Além disso, Um Lugar Silencioso foi brilhante em trazer o assunto da surdez como um obstáculo a ser superado. O fato da filha ser surda foi o que trouxe facilidade para que a família se comunicasse em silêncio; além disso, Regan sofreu uma transformação importante no decorrer da história: no começo vemos o transtorno da menina por não conseguir ter sua audição restaurada – apesar dos esforços contínuos do pai para construir um implante cocloear eficaz – e, no final, sua maior fraqueza se tornou sua força. Regan descobre que seu implante, quando impulsionado, faz com que a entidade sofra em agonia e fique mais vulnerável, tornando assim mais fácil de ser derrotada.
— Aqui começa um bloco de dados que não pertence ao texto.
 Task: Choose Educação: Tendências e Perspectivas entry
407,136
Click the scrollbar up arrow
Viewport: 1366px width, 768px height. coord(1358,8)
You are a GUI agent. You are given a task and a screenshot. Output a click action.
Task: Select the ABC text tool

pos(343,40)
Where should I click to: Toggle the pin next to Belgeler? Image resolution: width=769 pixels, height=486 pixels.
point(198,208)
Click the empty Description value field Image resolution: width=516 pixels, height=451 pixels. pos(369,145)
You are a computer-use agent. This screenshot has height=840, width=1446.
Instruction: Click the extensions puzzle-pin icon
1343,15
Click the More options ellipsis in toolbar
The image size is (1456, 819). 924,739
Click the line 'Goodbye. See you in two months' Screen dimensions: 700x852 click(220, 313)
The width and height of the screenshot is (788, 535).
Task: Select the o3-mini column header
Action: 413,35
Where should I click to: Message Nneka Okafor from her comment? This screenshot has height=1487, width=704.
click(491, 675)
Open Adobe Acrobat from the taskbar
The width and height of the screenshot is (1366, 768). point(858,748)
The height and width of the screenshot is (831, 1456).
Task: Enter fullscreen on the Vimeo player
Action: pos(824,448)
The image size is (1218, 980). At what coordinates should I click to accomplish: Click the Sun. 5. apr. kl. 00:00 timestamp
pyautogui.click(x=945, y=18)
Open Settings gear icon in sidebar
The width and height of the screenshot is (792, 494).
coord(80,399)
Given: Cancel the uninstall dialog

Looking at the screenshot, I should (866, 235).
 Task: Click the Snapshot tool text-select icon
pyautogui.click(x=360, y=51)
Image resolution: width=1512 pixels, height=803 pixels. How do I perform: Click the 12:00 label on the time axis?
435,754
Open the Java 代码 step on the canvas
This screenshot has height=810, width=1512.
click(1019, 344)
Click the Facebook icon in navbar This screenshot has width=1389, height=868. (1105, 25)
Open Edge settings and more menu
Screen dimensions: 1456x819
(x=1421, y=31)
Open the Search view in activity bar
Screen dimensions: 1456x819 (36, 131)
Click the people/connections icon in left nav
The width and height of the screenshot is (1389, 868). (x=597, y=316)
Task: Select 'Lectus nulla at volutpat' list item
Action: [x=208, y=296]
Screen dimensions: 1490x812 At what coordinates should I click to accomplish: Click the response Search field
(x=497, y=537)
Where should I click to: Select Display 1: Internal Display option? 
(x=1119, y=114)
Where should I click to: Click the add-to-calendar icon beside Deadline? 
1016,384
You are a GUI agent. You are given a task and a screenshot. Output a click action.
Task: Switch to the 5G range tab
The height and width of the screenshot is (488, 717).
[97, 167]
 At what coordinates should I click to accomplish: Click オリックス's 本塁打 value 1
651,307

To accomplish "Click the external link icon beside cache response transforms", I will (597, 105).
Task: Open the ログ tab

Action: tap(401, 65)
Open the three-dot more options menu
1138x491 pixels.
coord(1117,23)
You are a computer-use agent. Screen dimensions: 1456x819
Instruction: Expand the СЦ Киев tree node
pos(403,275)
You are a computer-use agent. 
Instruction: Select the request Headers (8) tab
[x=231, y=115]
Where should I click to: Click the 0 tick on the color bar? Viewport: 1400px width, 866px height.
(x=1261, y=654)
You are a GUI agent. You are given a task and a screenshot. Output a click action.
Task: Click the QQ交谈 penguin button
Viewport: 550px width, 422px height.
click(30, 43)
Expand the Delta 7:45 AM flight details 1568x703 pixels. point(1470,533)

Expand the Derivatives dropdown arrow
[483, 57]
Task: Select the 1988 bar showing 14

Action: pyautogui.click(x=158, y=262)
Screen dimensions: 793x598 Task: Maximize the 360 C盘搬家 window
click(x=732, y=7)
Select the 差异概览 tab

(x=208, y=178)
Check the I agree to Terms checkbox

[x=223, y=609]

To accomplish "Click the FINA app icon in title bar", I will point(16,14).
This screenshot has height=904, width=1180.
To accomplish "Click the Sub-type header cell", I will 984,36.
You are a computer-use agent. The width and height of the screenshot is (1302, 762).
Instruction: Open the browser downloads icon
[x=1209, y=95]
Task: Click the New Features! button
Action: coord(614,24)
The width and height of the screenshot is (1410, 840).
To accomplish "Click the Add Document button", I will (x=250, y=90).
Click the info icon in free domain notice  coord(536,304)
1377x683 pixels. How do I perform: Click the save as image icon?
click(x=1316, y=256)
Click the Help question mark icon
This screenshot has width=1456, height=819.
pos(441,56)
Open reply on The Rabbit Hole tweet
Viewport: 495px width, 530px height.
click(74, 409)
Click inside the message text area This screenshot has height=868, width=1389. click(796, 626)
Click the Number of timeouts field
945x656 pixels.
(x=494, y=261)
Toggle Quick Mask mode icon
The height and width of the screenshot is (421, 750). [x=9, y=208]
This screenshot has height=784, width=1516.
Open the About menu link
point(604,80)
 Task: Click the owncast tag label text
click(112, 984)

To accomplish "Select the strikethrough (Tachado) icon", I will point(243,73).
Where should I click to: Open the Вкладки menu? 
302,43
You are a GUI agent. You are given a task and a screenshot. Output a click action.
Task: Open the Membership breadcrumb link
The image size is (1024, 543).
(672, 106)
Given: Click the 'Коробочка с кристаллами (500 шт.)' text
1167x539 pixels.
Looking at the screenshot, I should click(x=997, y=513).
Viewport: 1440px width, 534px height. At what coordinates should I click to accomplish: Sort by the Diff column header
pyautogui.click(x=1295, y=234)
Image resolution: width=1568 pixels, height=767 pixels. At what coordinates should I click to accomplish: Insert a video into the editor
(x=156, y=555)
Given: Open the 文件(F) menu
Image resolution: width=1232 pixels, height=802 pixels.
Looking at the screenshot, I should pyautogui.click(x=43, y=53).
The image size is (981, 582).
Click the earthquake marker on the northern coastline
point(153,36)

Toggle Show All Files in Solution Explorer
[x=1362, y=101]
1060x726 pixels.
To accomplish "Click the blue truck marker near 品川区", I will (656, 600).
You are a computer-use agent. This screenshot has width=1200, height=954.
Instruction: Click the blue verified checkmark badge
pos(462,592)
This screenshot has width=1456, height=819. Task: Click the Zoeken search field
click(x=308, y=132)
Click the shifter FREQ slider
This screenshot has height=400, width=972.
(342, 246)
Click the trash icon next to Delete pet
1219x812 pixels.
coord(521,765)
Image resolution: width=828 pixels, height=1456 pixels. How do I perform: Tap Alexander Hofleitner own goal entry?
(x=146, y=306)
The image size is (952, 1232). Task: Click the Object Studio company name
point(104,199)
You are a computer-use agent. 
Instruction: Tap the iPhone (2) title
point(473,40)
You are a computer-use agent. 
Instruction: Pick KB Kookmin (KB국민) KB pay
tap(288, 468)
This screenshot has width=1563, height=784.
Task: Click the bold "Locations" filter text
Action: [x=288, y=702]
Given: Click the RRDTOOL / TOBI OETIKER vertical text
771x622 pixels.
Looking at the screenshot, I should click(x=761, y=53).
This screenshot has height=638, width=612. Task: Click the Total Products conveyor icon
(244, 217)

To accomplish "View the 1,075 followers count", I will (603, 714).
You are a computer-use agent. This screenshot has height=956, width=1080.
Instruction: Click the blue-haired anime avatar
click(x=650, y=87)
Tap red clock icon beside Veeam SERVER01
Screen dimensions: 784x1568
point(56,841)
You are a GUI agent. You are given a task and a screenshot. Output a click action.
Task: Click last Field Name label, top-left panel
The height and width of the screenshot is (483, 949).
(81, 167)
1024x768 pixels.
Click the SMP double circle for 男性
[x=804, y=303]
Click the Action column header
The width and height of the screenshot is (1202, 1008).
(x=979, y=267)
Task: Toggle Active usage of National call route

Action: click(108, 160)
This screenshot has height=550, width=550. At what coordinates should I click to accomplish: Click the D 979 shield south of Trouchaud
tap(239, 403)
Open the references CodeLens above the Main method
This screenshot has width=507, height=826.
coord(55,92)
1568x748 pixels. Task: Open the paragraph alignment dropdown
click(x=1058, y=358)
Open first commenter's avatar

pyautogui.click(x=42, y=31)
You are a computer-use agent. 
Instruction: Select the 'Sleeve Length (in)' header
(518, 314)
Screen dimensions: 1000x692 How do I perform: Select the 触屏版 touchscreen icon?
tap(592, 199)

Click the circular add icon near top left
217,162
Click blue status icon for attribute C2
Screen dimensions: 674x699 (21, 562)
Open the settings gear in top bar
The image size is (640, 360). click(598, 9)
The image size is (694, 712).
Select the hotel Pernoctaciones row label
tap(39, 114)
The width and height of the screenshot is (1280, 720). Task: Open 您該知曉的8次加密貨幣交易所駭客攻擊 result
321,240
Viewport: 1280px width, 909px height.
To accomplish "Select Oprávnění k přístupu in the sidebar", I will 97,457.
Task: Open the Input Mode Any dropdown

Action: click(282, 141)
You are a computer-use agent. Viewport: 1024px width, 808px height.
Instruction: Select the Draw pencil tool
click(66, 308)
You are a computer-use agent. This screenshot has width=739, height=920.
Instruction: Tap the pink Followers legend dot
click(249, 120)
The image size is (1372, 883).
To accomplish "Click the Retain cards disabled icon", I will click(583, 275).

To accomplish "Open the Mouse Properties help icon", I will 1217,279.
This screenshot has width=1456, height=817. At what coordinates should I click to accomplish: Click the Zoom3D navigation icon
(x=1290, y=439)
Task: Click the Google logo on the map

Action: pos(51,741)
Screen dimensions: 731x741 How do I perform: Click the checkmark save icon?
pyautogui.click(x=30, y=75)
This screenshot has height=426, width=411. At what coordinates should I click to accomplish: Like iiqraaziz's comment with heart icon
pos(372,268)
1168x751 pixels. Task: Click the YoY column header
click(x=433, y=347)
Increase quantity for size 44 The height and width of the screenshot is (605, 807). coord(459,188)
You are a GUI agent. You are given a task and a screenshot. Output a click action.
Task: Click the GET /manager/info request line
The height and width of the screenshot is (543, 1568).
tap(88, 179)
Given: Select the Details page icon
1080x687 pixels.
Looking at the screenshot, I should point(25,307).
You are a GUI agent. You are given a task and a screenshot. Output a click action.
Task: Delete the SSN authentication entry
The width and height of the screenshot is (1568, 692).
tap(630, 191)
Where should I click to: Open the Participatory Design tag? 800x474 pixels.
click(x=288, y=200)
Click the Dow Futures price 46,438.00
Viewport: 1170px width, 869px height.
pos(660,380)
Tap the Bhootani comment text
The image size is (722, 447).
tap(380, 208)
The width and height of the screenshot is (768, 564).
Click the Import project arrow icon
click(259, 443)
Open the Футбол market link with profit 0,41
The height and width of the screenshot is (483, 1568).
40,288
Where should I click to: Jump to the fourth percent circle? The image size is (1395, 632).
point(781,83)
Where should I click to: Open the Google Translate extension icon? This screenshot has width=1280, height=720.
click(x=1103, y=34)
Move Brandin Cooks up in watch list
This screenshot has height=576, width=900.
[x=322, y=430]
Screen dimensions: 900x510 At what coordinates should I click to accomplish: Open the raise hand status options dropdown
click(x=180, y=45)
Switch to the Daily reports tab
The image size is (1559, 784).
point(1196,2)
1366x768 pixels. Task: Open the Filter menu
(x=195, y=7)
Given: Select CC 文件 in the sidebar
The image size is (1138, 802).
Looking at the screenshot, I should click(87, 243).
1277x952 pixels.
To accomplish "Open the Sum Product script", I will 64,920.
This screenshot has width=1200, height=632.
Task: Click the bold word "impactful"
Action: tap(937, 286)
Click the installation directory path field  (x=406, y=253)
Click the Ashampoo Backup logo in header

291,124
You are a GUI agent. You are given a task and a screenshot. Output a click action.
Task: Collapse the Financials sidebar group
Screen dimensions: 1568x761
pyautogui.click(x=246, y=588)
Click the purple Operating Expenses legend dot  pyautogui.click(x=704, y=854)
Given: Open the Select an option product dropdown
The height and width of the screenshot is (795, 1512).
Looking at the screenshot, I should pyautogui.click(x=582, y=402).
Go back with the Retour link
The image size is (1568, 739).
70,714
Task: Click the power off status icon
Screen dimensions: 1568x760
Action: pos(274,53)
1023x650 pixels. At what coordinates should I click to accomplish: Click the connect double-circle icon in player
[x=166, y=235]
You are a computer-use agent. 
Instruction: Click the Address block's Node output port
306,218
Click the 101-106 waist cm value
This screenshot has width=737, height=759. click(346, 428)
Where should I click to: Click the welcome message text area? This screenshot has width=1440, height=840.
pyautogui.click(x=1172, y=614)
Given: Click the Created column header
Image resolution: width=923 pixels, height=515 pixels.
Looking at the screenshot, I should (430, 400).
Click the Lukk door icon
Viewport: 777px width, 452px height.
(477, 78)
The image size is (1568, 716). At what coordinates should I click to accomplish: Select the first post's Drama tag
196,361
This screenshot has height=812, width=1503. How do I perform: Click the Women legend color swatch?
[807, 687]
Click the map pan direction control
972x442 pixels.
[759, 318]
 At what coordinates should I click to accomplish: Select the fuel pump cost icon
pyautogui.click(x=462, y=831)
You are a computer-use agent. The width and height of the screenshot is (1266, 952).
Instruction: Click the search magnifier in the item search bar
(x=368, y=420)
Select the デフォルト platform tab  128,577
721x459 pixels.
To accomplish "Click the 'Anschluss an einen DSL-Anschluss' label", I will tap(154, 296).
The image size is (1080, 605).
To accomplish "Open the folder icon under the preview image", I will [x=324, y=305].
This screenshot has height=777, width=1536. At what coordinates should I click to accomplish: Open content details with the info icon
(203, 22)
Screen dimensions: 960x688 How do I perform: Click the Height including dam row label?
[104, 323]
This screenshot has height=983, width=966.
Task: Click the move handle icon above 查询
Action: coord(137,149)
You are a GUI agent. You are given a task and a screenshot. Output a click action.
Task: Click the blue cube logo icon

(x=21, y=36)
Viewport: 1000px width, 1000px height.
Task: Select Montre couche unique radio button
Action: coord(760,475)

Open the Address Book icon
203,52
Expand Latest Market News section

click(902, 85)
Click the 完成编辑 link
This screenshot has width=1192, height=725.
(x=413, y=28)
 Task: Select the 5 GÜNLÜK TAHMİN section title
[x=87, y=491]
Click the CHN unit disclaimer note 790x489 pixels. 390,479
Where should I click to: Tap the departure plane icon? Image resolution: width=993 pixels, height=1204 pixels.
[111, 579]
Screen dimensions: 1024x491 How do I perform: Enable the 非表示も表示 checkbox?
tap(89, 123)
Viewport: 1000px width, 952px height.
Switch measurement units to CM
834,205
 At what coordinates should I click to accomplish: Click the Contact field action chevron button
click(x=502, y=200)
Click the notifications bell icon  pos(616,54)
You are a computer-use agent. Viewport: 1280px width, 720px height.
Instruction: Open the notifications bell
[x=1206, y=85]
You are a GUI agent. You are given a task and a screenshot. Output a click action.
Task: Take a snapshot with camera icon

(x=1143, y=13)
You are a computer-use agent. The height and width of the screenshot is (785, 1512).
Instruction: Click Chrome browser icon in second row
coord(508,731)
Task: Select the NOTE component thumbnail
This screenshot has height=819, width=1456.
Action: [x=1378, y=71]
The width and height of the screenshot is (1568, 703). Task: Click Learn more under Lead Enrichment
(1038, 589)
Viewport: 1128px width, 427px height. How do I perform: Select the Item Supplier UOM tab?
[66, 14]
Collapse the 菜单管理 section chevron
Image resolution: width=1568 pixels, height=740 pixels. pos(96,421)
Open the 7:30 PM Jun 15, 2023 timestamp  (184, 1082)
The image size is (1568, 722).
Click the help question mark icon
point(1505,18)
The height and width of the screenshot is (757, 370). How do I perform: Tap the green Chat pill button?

Em um simbolismo muito bonito, o filme celebra as diferenças e nos mostra que uma pessoa com um tipo de deficiência é tão capaz de ser uma heroína quanto qualquer outra pessoa “normal”. Um Lugar Silencioso também usa situações extremas para mostrar o amor inigualável dos pais e até onde eles iriam por seus filhos. Evelyn, por exemplo, escolheu ter seu bebê apesar das graves consequências que a criança poderia trazer. Lee, por outro lado, sacrificou-se em uma cena extremamente comovente para que seus filhos ficassem seguros. E tudo isso acontece com o auxílio da parte auditiva e visual: além de usar o som como uma ferramenta primária, o filme também faz um jogo de luzes maravilhoso, seja com luz “natural” ou com as luzes das lâmpadas que estão o tempo todo brincando com seus significados. As luzes amarelas que enfeitam a fazenda mostram que o lugar está seguro – mas quando o perigo chega, Evelyn muda a cor da luz para vermelho, o que dá um ar estético impressionante para o filme. Outro exemplo desse jogo de iluminação é na cena final – as luzes se apagam quando o espectador é direcionado a acreditar que não existe mais esperança, mas nos últimos segundos, quando a situação é revertida, as luzes se acendem, dando um sentimento de alívio por saber que tudo pode ficar bem.

Portanto, o que destaca Um Lugar Silencioso dos outros filmes de terror é a sua tentativa eficaz de emendar cenas de terror bem construídas, simbolismos comoventes e um enredo muito bem-sucedido em sair da mesmice. Independente da sua opinião sobre o filme, não dá para negar que Um Lugar Silencioso é o tipo de filme de terror que tem feito falta nos últimos anos.